All too often, people in Kansas City, and throughout Missouri, are killed by the negligent or intentional actions of others. When this happens, it can be devastating for the family members who are left behind. On top of grieving and coming to terms with their loss, they must also make funeral arrangements, handle the estate and deal with the financial implications. In order to hold the person, or group, responsible for causing a wrongful death liable, the family may pursue legal action. Before taking this step, it behooves people to understand what damages are allowed in these types of cases.
In general, Section 537.090 of the Missouri Revised Statutes governs the damages that may be awarded in Missouri wrongful death cases. The types of losses for which people may seek compensation under the law can generally be separated into three categories – pecuniary losses, non-pecuniary losses and survival damages. Pecuniary losses are quantifiable monetary losses resulting from wrongful deaths. This includes funerary costs, as well as lost future income. Non-pecuniary losses, on the other hand, are those that generally are not measurable in dollars and cents. Often, the loss of companionship, support and guidance provided by the deceased are considered non-pecuniary, or non-economic, losses. The damages that a wrongful death victim suffers between when they are injured and when they pass away are generally considered survival damages. Most commonly, this includes compensation for the decedent’s pain and suffering.

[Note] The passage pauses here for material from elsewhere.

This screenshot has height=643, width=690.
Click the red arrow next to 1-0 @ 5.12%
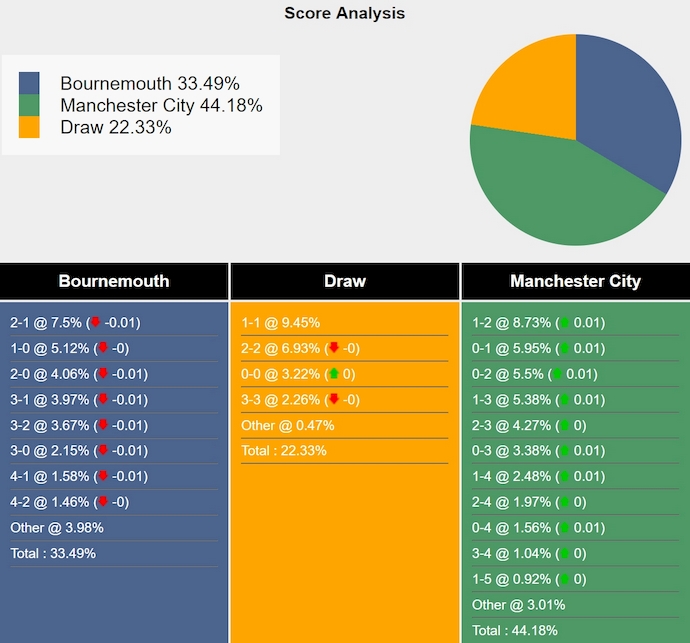(102, 348)
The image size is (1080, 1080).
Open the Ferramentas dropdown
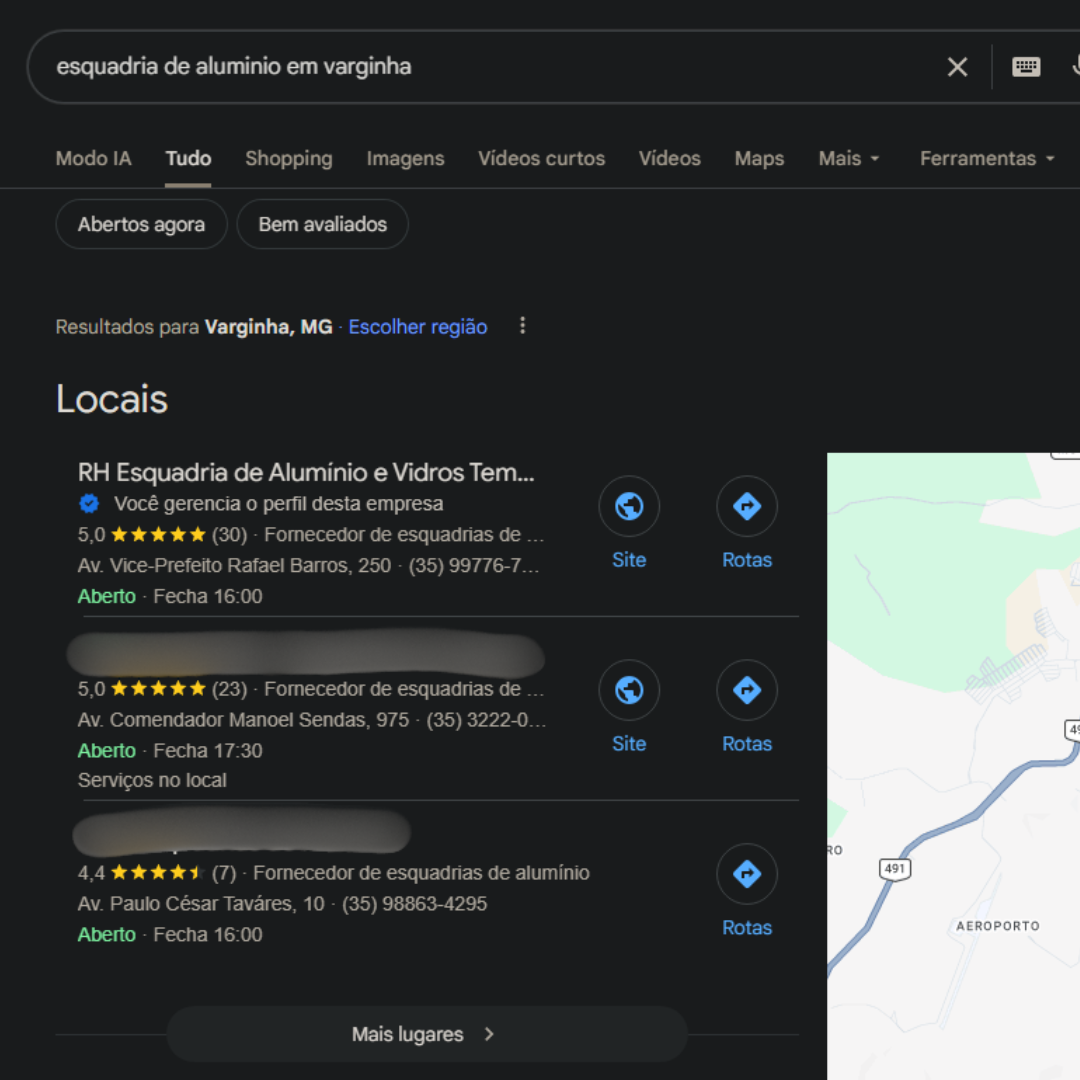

Under most circumstances, Missouri state law does not cap the amount of damages that may be sought or awarded in wrongful death claims. This means that there is no limit on the potential recovery as long as there is evidence to support the award. The exception to this is medical malpractice claims resulting in death. In those cases, there are limitations as to the amount of non-economic damages that may be awarded.
This post has provided a general overview of the damages allowed in Missouri wrongful death cases. It is important for people to remember, however, that the circumstances and awards in each case are unique. Therefore, the information in this post should be taken as general information only, and not be considered professional legal advice.